OpenClaw 4: Jax and I Team up Against the Furnace

data engineering

My furnace and AC were original to the house — almost 30 years old. The furnace finally gave up in January, which is the worst possible time and also the most predictable outcome for a nearly three-decade-old HVAC system. I needed replacements fast.

My city has one HVAC company that advertises everywhere, and is in nearly every driveway. I called them, a very nice salesman gave me an enormous quote. I fed it to Jax, asked her to go to work and find additional local HVAC companies. She provided three excellent choices, their phone numbers, websites, history, and any other info she could glean. I called them I got four quotes, ranging from $11,200 to $19,500. Then I did what I would normally do: stared at the spreadsheets, felt confused, and started to pick the one in the middle. Before I could do that, I sent everything to Jax. What came back changed my decision.

The Quote Landscape

Four vendors. Four different combinations of equipment, pricing, and warranty terms. The numbers ranged widely and the warranty language was dense enough that I wasn’t reading it carefully. That’s exactly the kind of thing I will consistently skip — and also exactly the kind of thing that comes back to bite you years later when a $600 labor bill shows up for a “warranty repair.”
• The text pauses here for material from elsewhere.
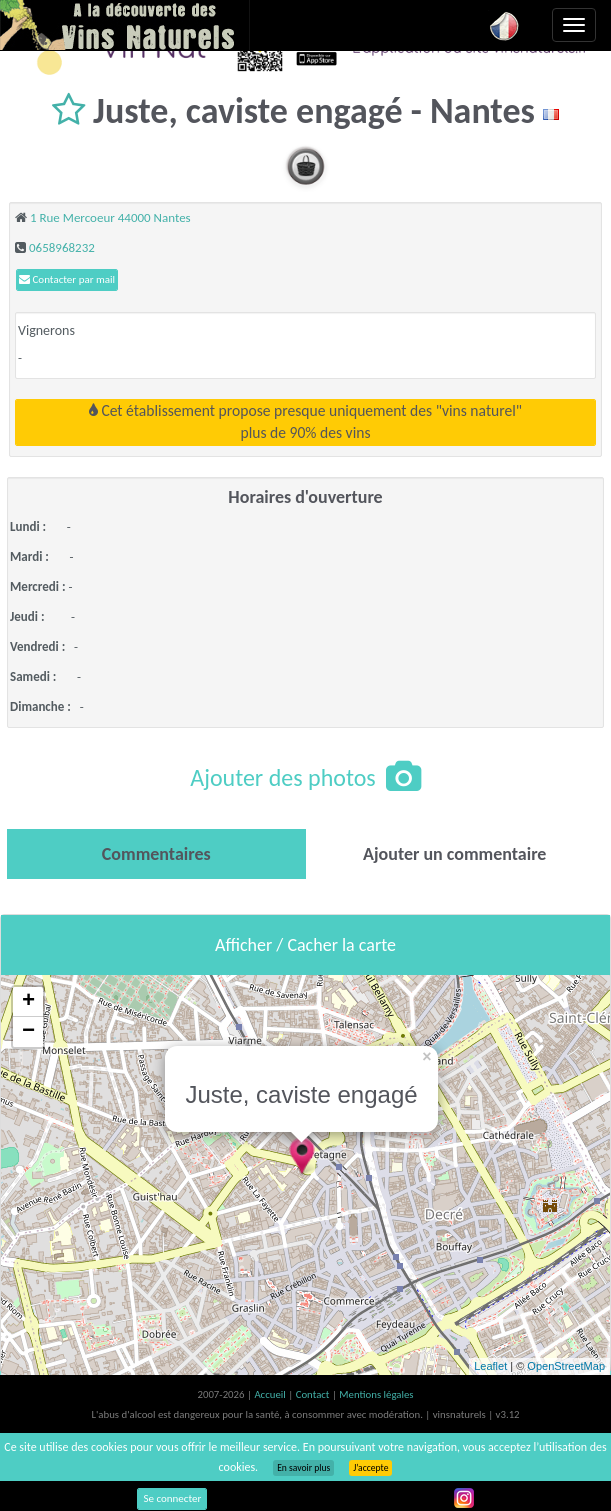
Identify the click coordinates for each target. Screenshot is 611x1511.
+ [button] (28, 1002)
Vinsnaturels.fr (125, 25)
Jax read all four quotes in full. She built a comparison matrix. Here’s a simplified version of what she found:

The Warranty Finding That Changed Everything

That labor/parts distinction is buried in the fine print of every quote. Jax flagged it explicitly and compared all four vendors on this specific axis. The upshot: any vendor offering an extended warranty that includes labor is significantly more valuable than one that’s parts-only, even if the parts-only warranty is “10 years from the manufacturer.”

MTB Mechanical was quoting $700 for their extended warranty covering both parts and labor for 10 years. I pushed back a little — asked if there was room to negotiate — and they threw in a media filter and dropped the warranty to $300. So I paid $300 for what’s essentially labor insurance on a $17K system. That’s a very good deal.

“The Trane 10-year warranty covers parts only. Labor costs for an HVAC repair in year 8 can easily run $500–800. The MTB extended warranty at $700 (now $300) covers both — that’s your breakeven at one service call.”

Jax wrote that analysis. I would have looked at “10-year warranty” in the Trane column and checked the box. Not the same thing.

The Financing Math

Both the 18-month and 36-month 0% financing options were available. I assumed I’d take the shorter term — get it paid off faster, less exposure. Jax ran the numbers differently.

With 36-month 0% financing, the full principal stays in my high-yield savings account longer. At current HYSA rates (~5%), that’s approximately $632 in additional interest earned over the difference in term length. You’re essentially getting paid to take the longer loan because the money you’re not paying sits somewhere earning a return.

That’s not a complicated calculation. It’s basic time-value-of-money math. But it’s the kind of thing that feels obvious in hindsight and that I completely hadn’t thought through. I took the 36-month option.

The Equipment Choice

Beyond the warranty and financing, Jax made a recommendation on the equipment itself that I found interesting: the Filtrete 1500 MPR (MERV 12) filter for the Trane S9V2’s variable-speed blower.

The reasoning: the S9V2 runs at variable speeds, which means it cycles more gently and for longer durations than a single-stage furnace. That longer run time makes it more effective at moving air through a higher-resistance filter. A MERV 12 filter on a single-stage system would cause airflow problems. On the S9V2, it works well and actually captures allergens rather than just catching large particles.

We have a baby, a cat, and my wife with cat allergies. Allergen control in the air actually matters to us. Jax knew that from USER.md and factored it into the recommendation without me asking.

What We Ended Up With

  • Furnace: Trane S9V2 — 97% AFUE, variable-speed, two-stage gas valve
  • AC: Trane XR17 — 17.1 SEER2
  • Vendor: MTB Mechanical, “Best” tier package
  • Total: $16,839
  • Extended warranty: 10-year parts + labor, negotiated to $300 (down from $700), media filter included
  • Install date: Wednesday, February 18
  • Financing: 36-month 0%
  • Filter: Filtrete 1500 MPR (MERV 12)

Arguably a better system, better warranty, for nearly $7,000 less than my first quote.

I’m confident this is the right decision. Not because I’m great at HVAC research — I’m not — but because I had something that actually read the fine print, ran the math, and explained the tradeoffs clearly. That’s the use case I want to highlight here: not “AI is smart,” but “AI is patient and thorough in ways I’m not.”

I had four dense quotes with warranty language, financing terms, equipment specs, and pricing variations. Individually analyzing each one to that depth would have taken me two hours and I still would have missed the labor coverage issue. Jax did it in a few minutes and flagged exactly what mattered.